To say that Girard’s ideas are enormous in their scope is an understatement.

mythinking.rocks/WillMartin/ren…
2. The 2 big ideas at the centre of Girard's work are 'mimetic desire' & 'sacrifice of the scapegoat' from which he weaves extraordinarily rich insights

His profound understandings of philosophical, religious & literary texts repeatedly startle with their lucidity & seriousness
3. Mimesis is fundamental to being human - we copy each other in everything - but Girard’s key concern is ‘mimetic desire’, which sets off competitively reciprocal and escalating cycles which can become socially contagious and violent.
4. For Girard it is fundamental that mankind is “ethologically violent” because of this susceptibility to mimetic contagion.
5. Girard’s second big idea is that religion emerges in the form of rituals and myths around sacrificial scapegoating in order to reconcile violent rivalries and re-bond a community around the ‘othering’ of a victim.
6. Fundamentally, for this scapegoating to work as a stable myth, the victim must be perceived as guilty & deserving their victimisation. A narrative is created among the persecutors wherein their persecution is justified & which they are unable to see as falsely self-serving.
7. Girard sees all social order emerging as resolution of crisis in religious myths & rituals of scapegoating. “The community knows from its own experience that it is incapable of overcoming its divisions by its own means, incapable of patching together its own ‘social contract’”
8. There is a hermetic, fishbowl-like quality to cultural understanding which creates a discourse of ‘othering’ to bind society together, which those on the inside can only see in terms of being necessary or just, and were it not to be seen as such would render it ineffective.
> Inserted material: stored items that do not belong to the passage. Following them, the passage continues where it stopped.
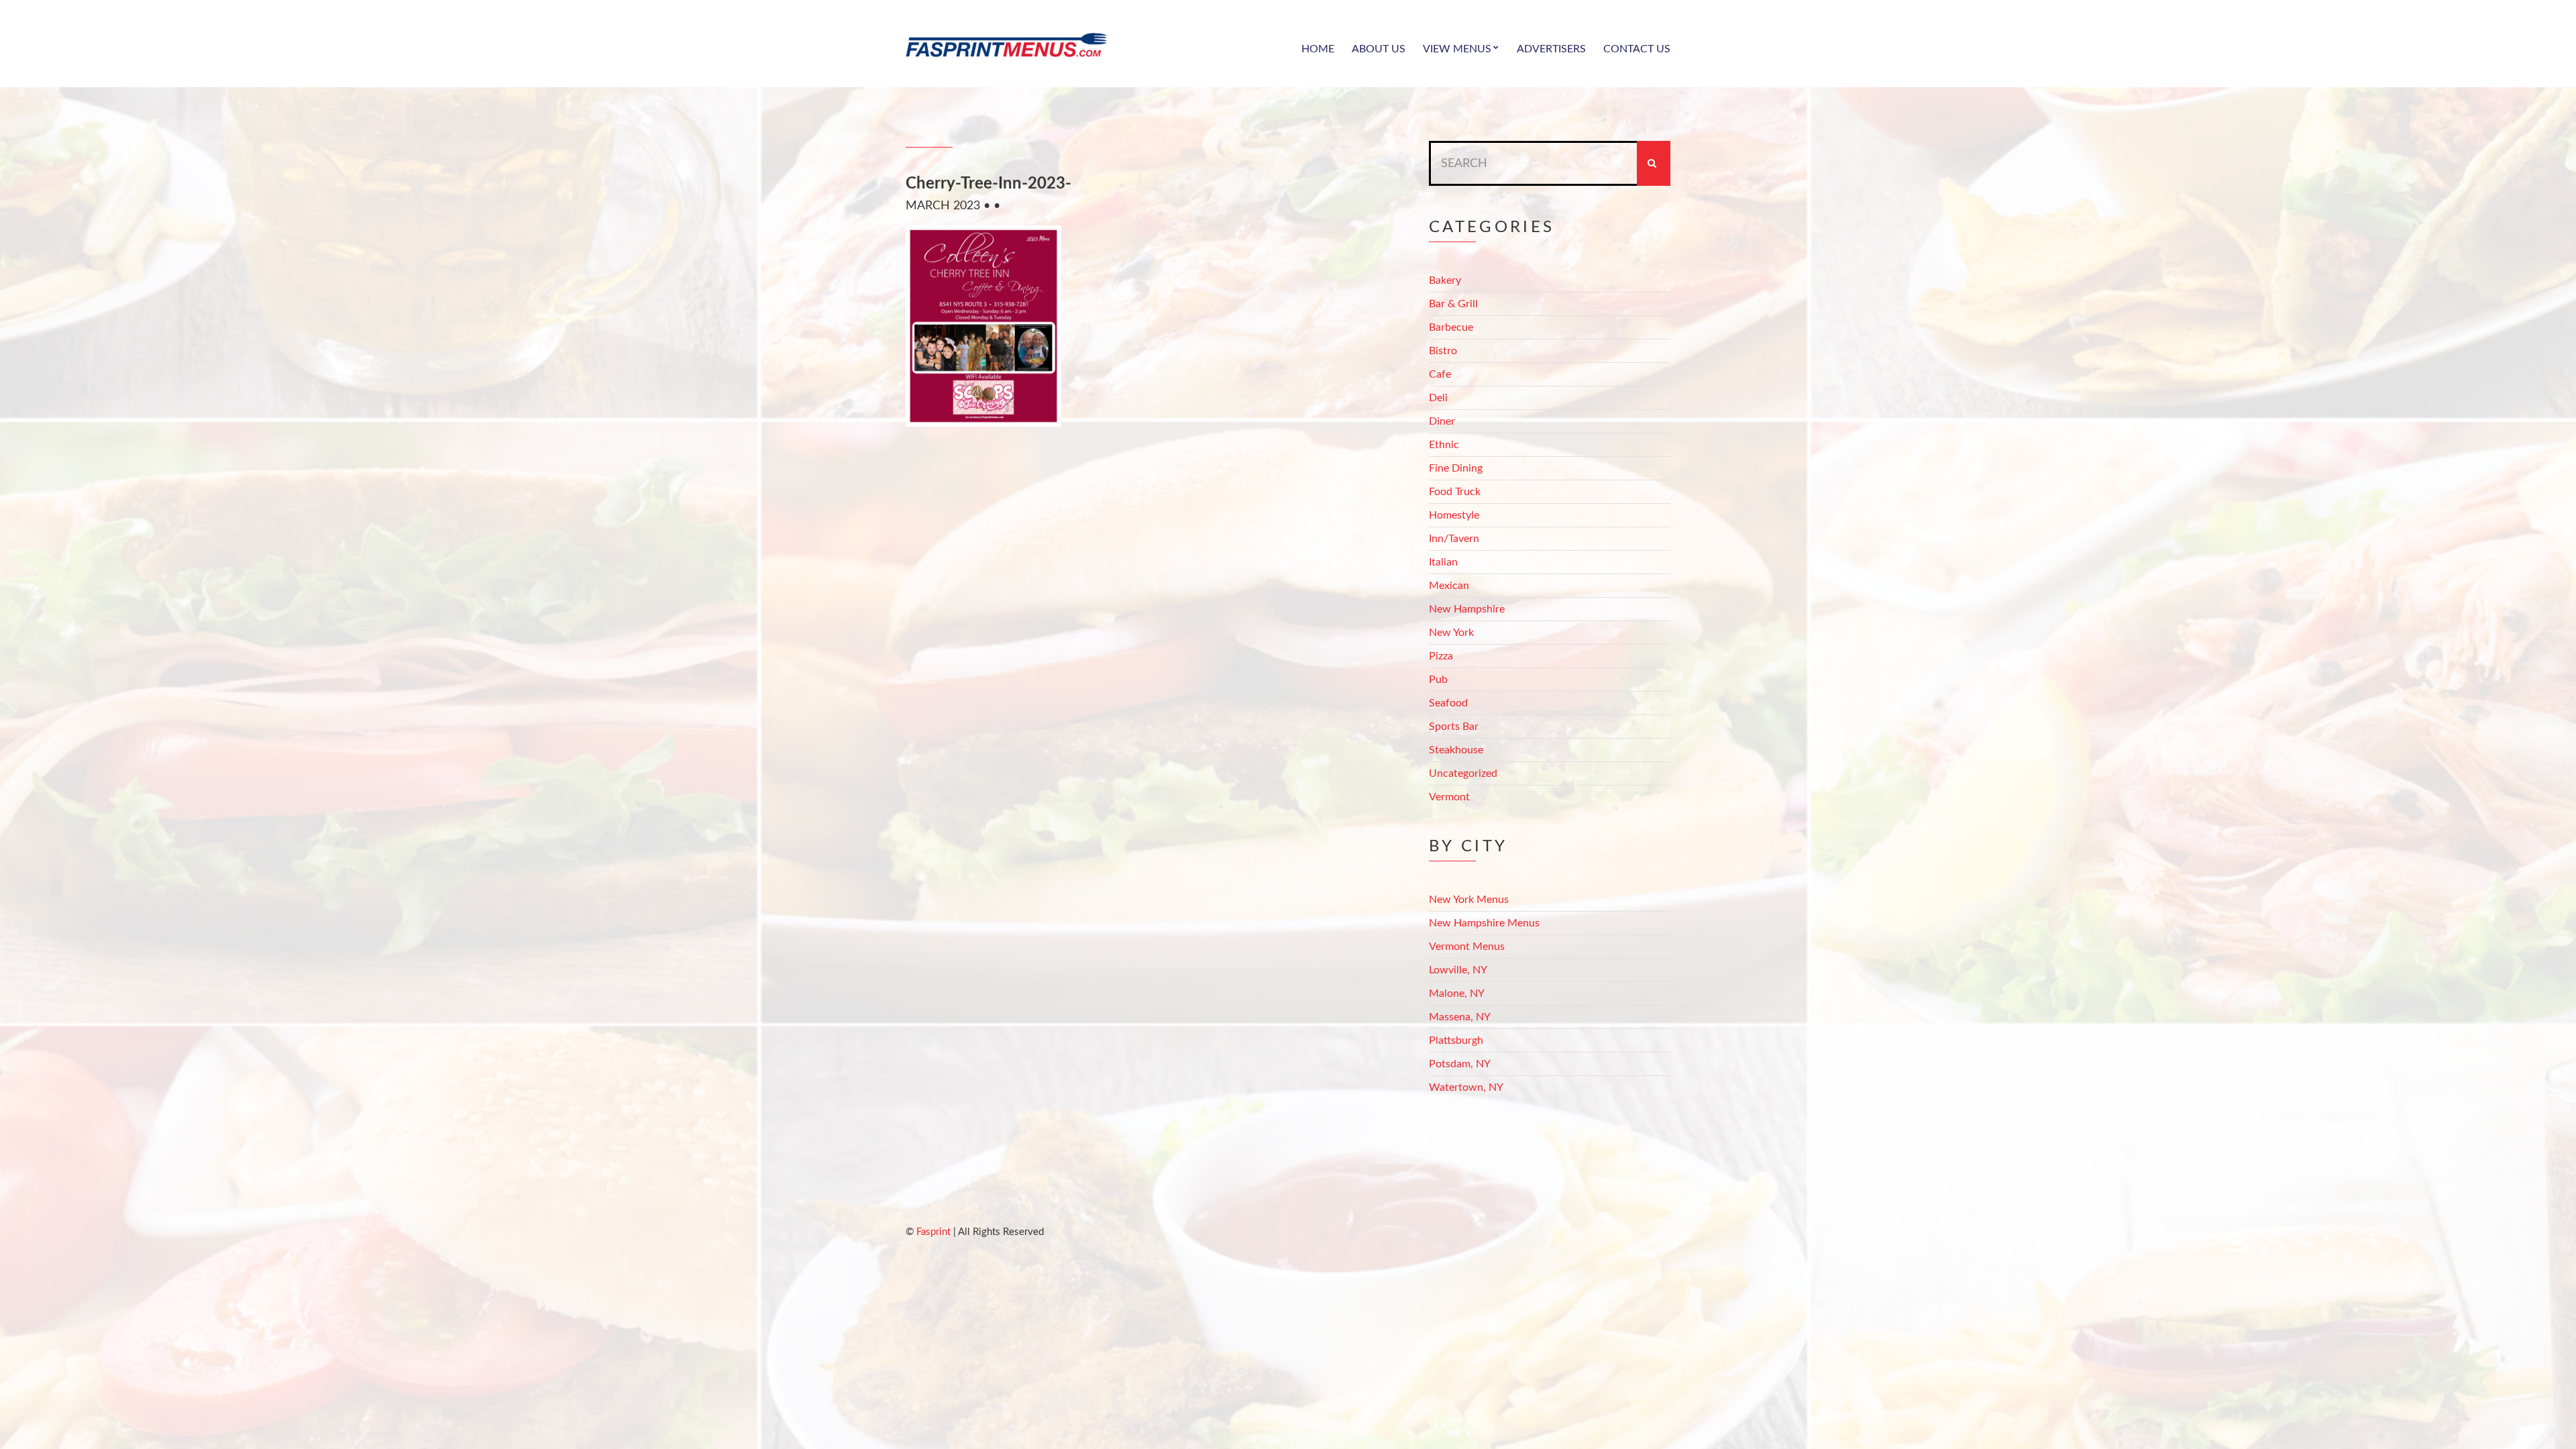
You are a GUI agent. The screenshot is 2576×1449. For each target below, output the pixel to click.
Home (1317, 49)
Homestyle (1454, 515)
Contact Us (1636, 49)
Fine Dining (1456, 468)
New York (1451, 632)
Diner (1442, 421)
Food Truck (1455, 491)
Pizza (1441, 656)
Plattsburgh (1456, 1040)
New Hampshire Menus (1484, 923)
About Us (1378, 49)
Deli (1438, 397)
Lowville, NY (1458, 970)
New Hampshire (1467, 609)
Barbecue (1451, 327)
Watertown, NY (1466, 1087)
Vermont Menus (1467, 946)
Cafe (1440, 374)
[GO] (1653, 163)
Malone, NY (1457, 993)
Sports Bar (1454, 726)
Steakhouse (1456, 750)
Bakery (1445, 280)
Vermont (1449, 797)
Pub (1438, 679)
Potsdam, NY (1460, 1064)
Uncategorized (1463, 773)
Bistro (1443, 350)
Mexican (1449, 585)
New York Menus (1469, 899)
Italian (1443, 562)
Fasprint (933, 1232)
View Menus (1457, 49)
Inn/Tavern (1454, 538)
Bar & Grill (1453, 304)
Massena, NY (1460, 1017)
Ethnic (1444, 444)
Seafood (1448, 703)
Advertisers (1551, 49)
9. The anti-Enlightenment, post-modern currents in Girard’s thinking are no accident. Girard was part of the intellectual circles in France and the USA where ideas like phenomenology and post-modernism flourished, although he was soon enough an outsider.
10. While for Girard religions are not ‘true’, they perform a very real function, and effectively make society and culture possible. But they are intrinsically bound up with the scapegoating and ‘othering’ that is necessary to contain social violence.
11. The turn that Girard then made, and which accounts for his niche status, was to assert that the message of the Christian gospel, with its insistence on the innocence of the victim, represents a unique piercing of the veil of the persecutory myth-making of culture.
12. His readings of Biblical texts are richly suggestive. From the story of the stoning of the adulterous woman & the Passion itself he says “The crowd precedes the individual. Only he who escapes violent unanimity by detaching himself from the crowd truly becomes an individual”
13. Girard says that Jesus’ teaching is “aimed entirely against mimetic contagion & violent escalation.” In the Gospels “Satan is the whole mimetic system. Satan is temptation & rivalry that turns against itself. The mimetic system, in its eternal return, enslaves humanity.”
14. The grand-ness of Girard’s central claim is no less than the following: “The Gospels become the hermeneutical key that allows us to rethink both mythology and ancient texts as the progressive coming-to-terms of humanity with the violent matrix of the cultural order.”
15. Girard was fascinated by Nietzsche, and in a sense his entire project sets out to be a refutation of Nietzsche, of whom Girard says that “he is so wrong that he is right” and that “he is always talking about the right subjects.”
16. Nietzsche too was dismissive of the claims the Enlightenment made for itself, and understood how deeply Christianity was embedded in Western culture, and that it could not simply be detached from it.
17. In a diametric reversal of Nietzsche, Girard sees in Christianity the emergence of the individual as heroic exception to the crowd. For glorifying the myth-making of 'othering', Girard says in no uncertain words "Nietzsche is the only true, and the only, Nazi thinker"
18. But the uncomfortable idea at the heart of Girard’s thought is that the progressive assimilation of Christ’s message, & its ‘uncovering’ of the victimary principle, undermines the cultural narratives that have maintained social order.
19. Girard’s profound & difficult answer is ‘conversion’: to “become aware that we are persecutors” & also choose “a Christlike individual as model for our desires.” Conversion is ‘heroic exception’ that stands against “the instinct of imitation and the absence of courage.”
20. Girard avowed he was Catholic & Christianity was not merely metaphorical. “I am in favour of an ontological understanding of God. However, this is a God with a pedagogical strategy, so to speak, starting from archaic religion and moving towards the Christian revelation.”
21. Christian revelation of innocence of the victim for Girard is the unique ‘truth’ in human history, and therefore the development of the West has special sociohistorical status. Science & individualism emerged only there due to “desacralisation” of the real and of the social
22. Girard is clear that “modern society is facing a new experimental phase” as institutions & narratives hitherto foundational to civilization and prosperity whose efficacy has been based on ‘othering’ are challenged by the continued uncovering of the victimological principle
23. Girard takes very seriously the apocalyptic forebodings in the Gospels, and he sees that throughout human history ‘othering’ has always come back to re-establish order, often delivering an ‘elation’ of peaceful release in the wake of cataclysmic upheaval.
24. Girard observed ominously of the future: “The ‘remaining time’ is going to be more of the same increasing complexity, but there will be dialectical turns so astonishing that they are going to take everybody by surprise. There must be things in store.”